Osborne: As soon as dine-in restrictions began, we set-up an online hub called, “Make It Now,” that features resources to help our operators succeed when delivery and takeout became their primary revenue stream. As restrictions started to lift, we launched the US Foods Restaurant Reopening Blueprint guide, and gave away free reopening kits with masks and safety guidance posters as well as resources to navigate state and local COVID-19 reopening requirements. In August, we launched the US Foods Ghost Kitchen program. With ghost kitchens projected to reach a $1 trillion global market by 2030, according to Euromonitor, this trend allows operators to create new revenue streams. Ghost kitchens were growing in popularity before COVID-19 and we expect this trend to continue post-pandemic.
FOODSERVICE DISTRIBUTORS WITH BRANDED RESTAURANT ASSISTANCE PROGRAMS
R&FF: As an organization, how have you made an impact through community outreach in 2020?
Russell: Sysco donated 30 million meals across eight countries as part of its community response strategy to the COVID-19 pandemic.

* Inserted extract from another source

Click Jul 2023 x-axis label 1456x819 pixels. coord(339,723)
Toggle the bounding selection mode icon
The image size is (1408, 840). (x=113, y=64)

These donations were valued at over $100 million and included nearly 16 million pounds of fresh produce and approximately six million pounds of fresh dairy products. Sysco also loaned refrigerated trucks and facility storage space to increase capacity for local food bank distribution, and provided volunteer support for distribution efforts. Overall, Sysco supported more than 900 community organizations in their efforts to address hunger and food insecurity. Sysco also donated $150,000 to No Kid Hungry through its Take Out To Give Back campaign.
Osborne: US Foods has donated more than $21 million in food and supplies to food banks and charitable organizations since March. We’ve also collaborated with dozens of restaurants to donate products and logistics support to meal packing events for displaced foodservice workers, first-responders and health care workers. The company teamed up with Chef Rick Bayless to support his efforts to provide food and income relief for workers impacted by restaurant closures in Chicago, and is also working with World Central Kitchen, the nonprofit founded by Chef José Andrés, to aid the organization’s Chef Relief Team in the distribution of food and supplies across California, Arkansas and Washington, D.C.
US Foods partnered with Chef José Andrés and his World Central Kitchen to distribute food and supplies in California, Arkansas, and Washington, D.C.
R&FF: What will foodservice distribution look like in 2021, and what changes from 2020 will have a lasting effect?
Russell: Food-at-home fatigue is real. Consumers are tired of cooking and cleaning every day and are eager to eat out again. As a result, we expect consumers to return to their dining out habits over time, but it’s difficult to predict the pace and timing of this shift. We expect that takeout and delivery services likely will continue to play an important part of the industry’s service capabilities well into the future.
Osborne: Providing ever-evolving product, technology and e-commerce solutions to meet operator pain points will certainly remain a priority. Staying closely connected to the customer’s business, anticipating their needs and acting as their partner, not just their food distributor, will always be a priority for us. The ability of our independent operators to navigate an ever-evolving landscape and quickly adapt with creative, value-added services has shown we can expect great things from them as we move into 2021.